The anti-leaf blower lobby is already gaining traction in the Letters section of the Light. Personally, I’m fine with whatever construction noise, leaf blowing and tree trimmer chain sawing goes on during the week, but on the weekends, I’d love to give all of those guys mandatory time off. Fire up that leaf blower on a Sunday morning while people are outside reading the paper and the Noise Police would come and stuff you into a metal trash can which the neighbors could pound on with aluminum rakes until you promised never to do it again.
Ah, I feel better already.
OK, now that we’ve covered that, let’s whine about dog poop. Now, we don’t technically own a dog, although we seem to be habitually harboring our grand dog, Winston the Wonder Dog. We genuinely love dogs, and in particular, the perpetually-recalcitrant Winston.
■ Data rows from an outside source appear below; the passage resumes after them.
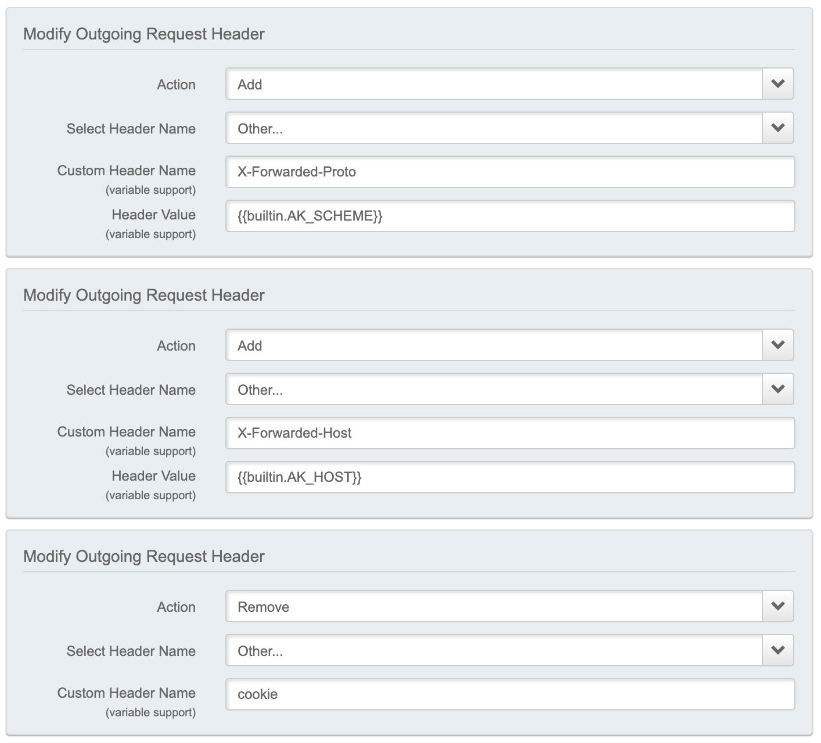Click the Header Value label in X-Forwarded-Host panel
This screenshot has width=821, height=743.
click(x=153, y=476)
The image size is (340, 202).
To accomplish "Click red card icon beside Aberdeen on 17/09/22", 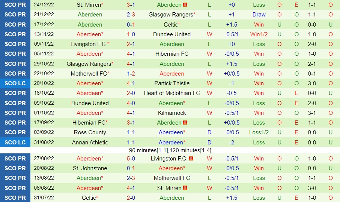I will 185,122.
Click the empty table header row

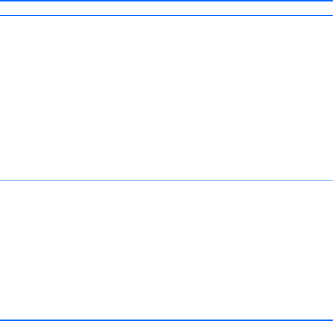(167, 8)
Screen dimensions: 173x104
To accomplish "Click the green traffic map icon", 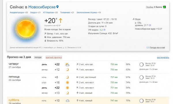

But if you opened our trash can on any given day, you’d think we were running a kennel for digestively-distressed canines. This is because our city-mandated-and-dispensed black trash receptacle lives at the far end of our driveway nestled next to our house, its unfortunate accessibility making it the neighborhood poop dump of choice. In the pre-city-dispensed receptacle days, our trash cans lived safely inside our back gate away from excretory-abandoning miscreants. But the required new bins are too big for that space.
I do not exaggerate when I say that opening the lid of a trash bin with a week’s worth of neighborhood pooch poop is a veritable biohazard, a fetid feculence, a mephitic miasma, a noisome nose full. It could drop a goat from 10 yards.
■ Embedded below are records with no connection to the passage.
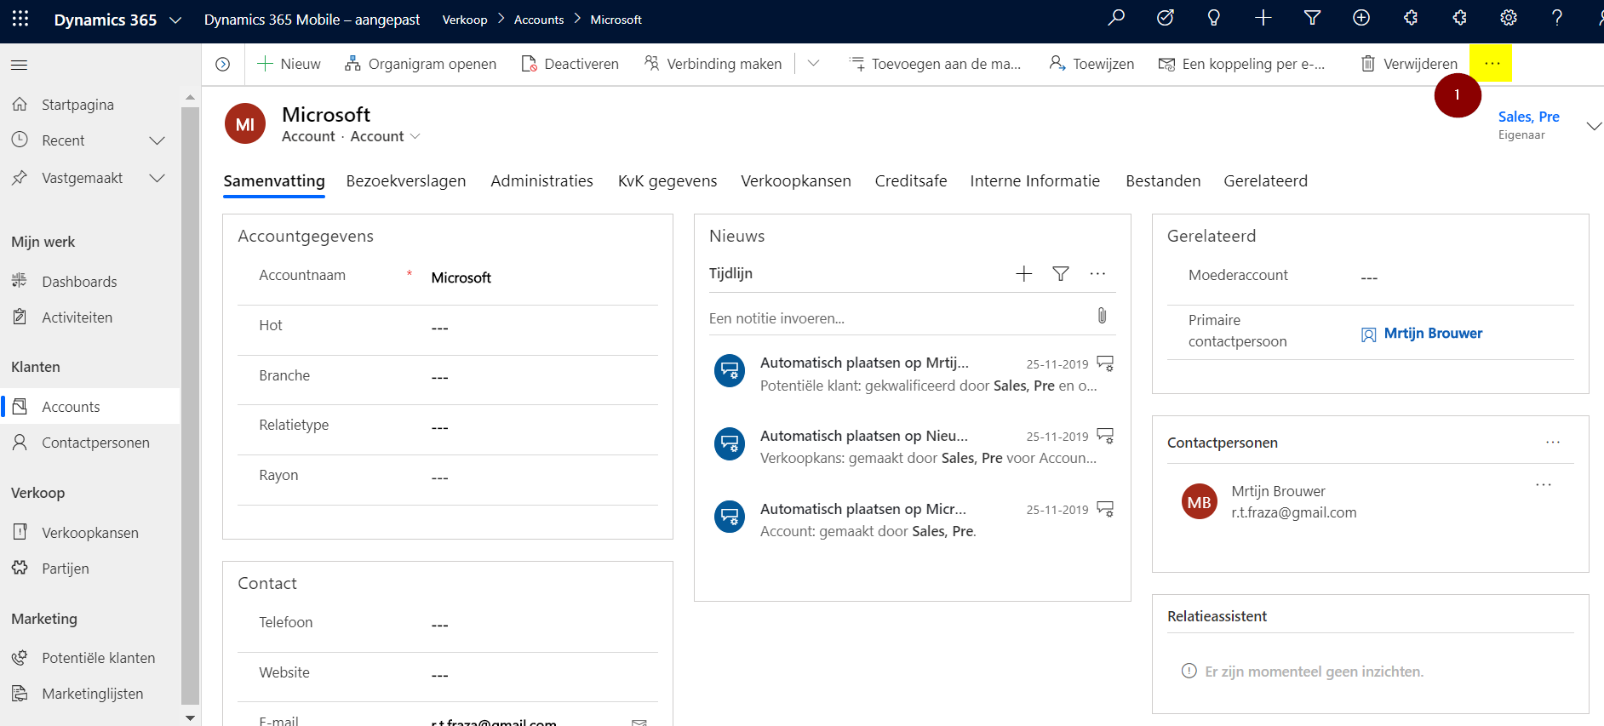Add a timeline record with plus icon
The width and height of the screenshot is (1604, 726).
pos(1023,273)
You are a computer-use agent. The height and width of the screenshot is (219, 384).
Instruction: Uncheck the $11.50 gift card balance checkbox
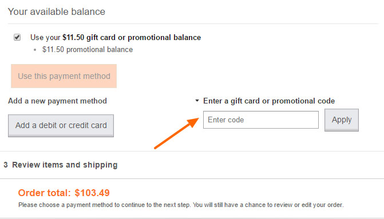[17, 37]
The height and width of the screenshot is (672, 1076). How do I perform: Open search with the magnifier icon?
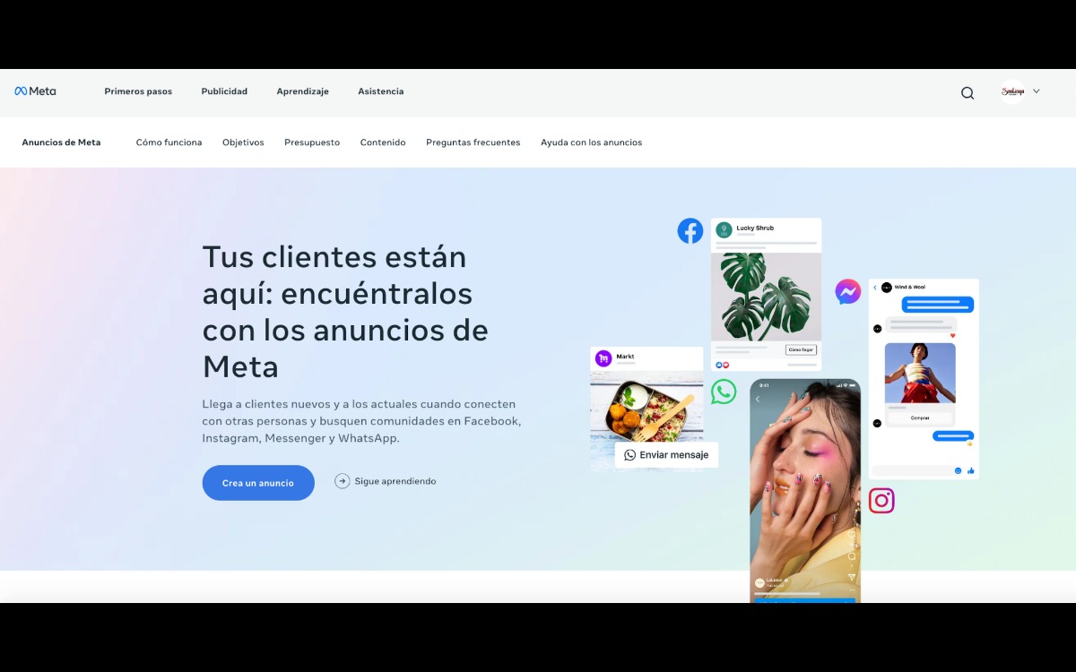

Our neighborhood is truly Dog Central. You can’t go five minutes without seeing someone walking a dog. I can understand that dog owners don’t want to walk for a half hour clutching a bag of steamy effluvium. But so plentiful is the canine population in our area that there are a number of strategically-located dog poop bag dispensing stations which include a convenient bin to deposit their odiferously-amplified contents. I often see two guys driving up in their city truck to empty these bins and replenish the bag supply. I’m not sure what they pay them. But given our own experience, I’m guessing it’s not enough.
Despite the city’s uncharacteristic prescience in providing these bins, we would hear the lid of our trash can opening and closing all day long and the gentle thud of bags of leaden dog leavings hitting the bottom. So we decide to importune the offenders with a polite entreaty on the top: “Please — No dog poop in the trash bin!”
Like that worked.
I was telling my friend Lorraine about this and she said, “Well, geesh, Inga. You totally DARED the dog people with that sign. I’m surprised they haven’t tweeted your address!” I probably agree that people who leave jars of water on their grass (which are supposed to, but don’t actually, keep animal ordure off your lawn) or who post curt “Curb your dog!” signs positively beg dog owners to do the opposite. After their dog dumps on your sidewalk, a photo of the offending egesta is probably posted on their Facebook page within minutes.
But as I explained to Lorraine, in our case, the sign (written on about half of an 8x11 piece of paper) is discreetly taped to the top of the can. You have to actually walk up to the trash bin at the end of our driveway to see it and then you can’t miss it. I agree that if it were on the side of the bin and visible from the street, I would be declaring open season on myself. (“Let’s fill @trashcan with #dogpoop LOL!”)
Interestingly, a neighborhood friend said that when the sanitation truck missed her trash one week and the receptacle sat on the street for four days, it acquired at least two dozen bags of puppy putrescence. Puzzling, she said, since there was a city doo-disposal bin exactly 16 feet away.
Despite the sign, I still hear the lid of my trash can being raised during the day, but more quietly now, and I will have to say, much less often than before. I confess that I sometimes entertain delicious fantasies of rigging it in some excretorially vengeful way. But forget to disarm it even once and the garbage men would never pick up our trash again.
No, I think the real solution lies in wheeling our bin to the middle of our front yard and letting the ever-unpredictable Winston chase the baggers around the front yard doing his crazed pit bull imitation. On one of those laps, they’d see that the sign on the top now read “Make My Day.”